### WHAT IS NEEDED
Return the stretch of the article about William S. Demagall's overturned murder conviction that starts at the words "The hospital records" and ends after "appellate court wrote.", copying it word for word.

### SELECTED EXCERPT
*****

ALBANY—For a second time, William S. Demagall has had his second degree murder conviction reversed on appeal.
In a January 9 decision, the State of New York Supreme Court, Appellate Division Third Judicial Department concluded “that various errors once again deprived [Mr. Demagall] of a fair trial and, as a result, we reverse.”
Mr. Demagall was first tried and convicted in December 2006 of the February 11, 2006 stabbing and bludgeoning murder of retired school teacher George Mancini, 56, in his Hillsdale home.
Mr. Demagall, who was 22 at the time of the crime and a resident of Stockbridge, MA, was represented in his first trial by then attorney Richard Mott and the case was heard in Columbia County Court by then Judge Paul Czajka. Though a plea deal was reached between the prosecution and the defense in which Mr. Demagall agreed to plead not responsible by reason of mental disease or defect, Judge Czajka rejected the plea, the case went to trial and a jury found Mr. Demagall guilty. But appellate judges cited “various errors” on the part of Judge Czajka, reversed the guilty verdict and ordered a new trial for Mr. Demagall before a different judge.
Columbia County Judge Jonathan Nichols presided over the second trial which resulted in another guilty verdict rendered by a jury in November 2010.
In reversing a second time, the appellate court noted that the defendant’s history of mental illness and the events surrounding his murder of the victim are undisputed. Mr. Demagall was in and out of psychiatric hospitals. He made alternating claims that he was Merlin, King Arthur, the “Bear King” or Jesus. He got a tattoo on his forehead, which he said was Merlin’s marking, fasted for 40 days, stopped sleeping, planned to live in a cave in the woods and talked frequently about the end of the world, according to the appeals court document, which also detailed Mr. Demagall’s written confession to the crime.
The appellate court wrote that a determination by Judge Nichols to allow prosecutor, Assistant District Attorney David Costanzo, to use hospital records and out-of-court statements made by a doctor who examined Mr. Demagall but was not called to testify “impacted and infected the elicitation of all the evidence bearing upon defendant’s affirmative defense of insanity.”
The hospital records and statements by the doctor, who did not testify at the trial “gave the People an unfair advantage which could very well have led the jury to accept their expert’s position,” the appellate court wrote.
The appellate court ordered a new trial in Columbia County Court, but did not call for that trial to be heard by a different judge, meaning the case will again come before Judge Nichols.

*****

### GIVEN DATA

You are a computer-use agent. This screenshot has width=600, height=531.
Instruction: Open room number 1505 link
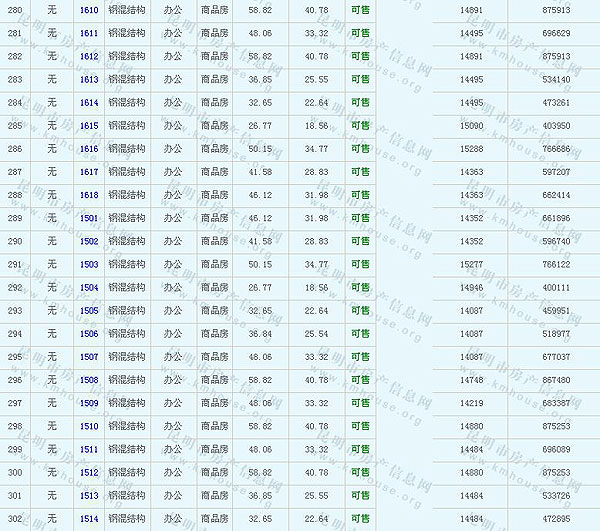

*****

### EXERCISE OUTPUT
The hospital records and statements by the doctor, who did not testify at the trial “gave the People an unfair advantage which could very well have led the jury to accept their expert’s position,” the appellate court wrote.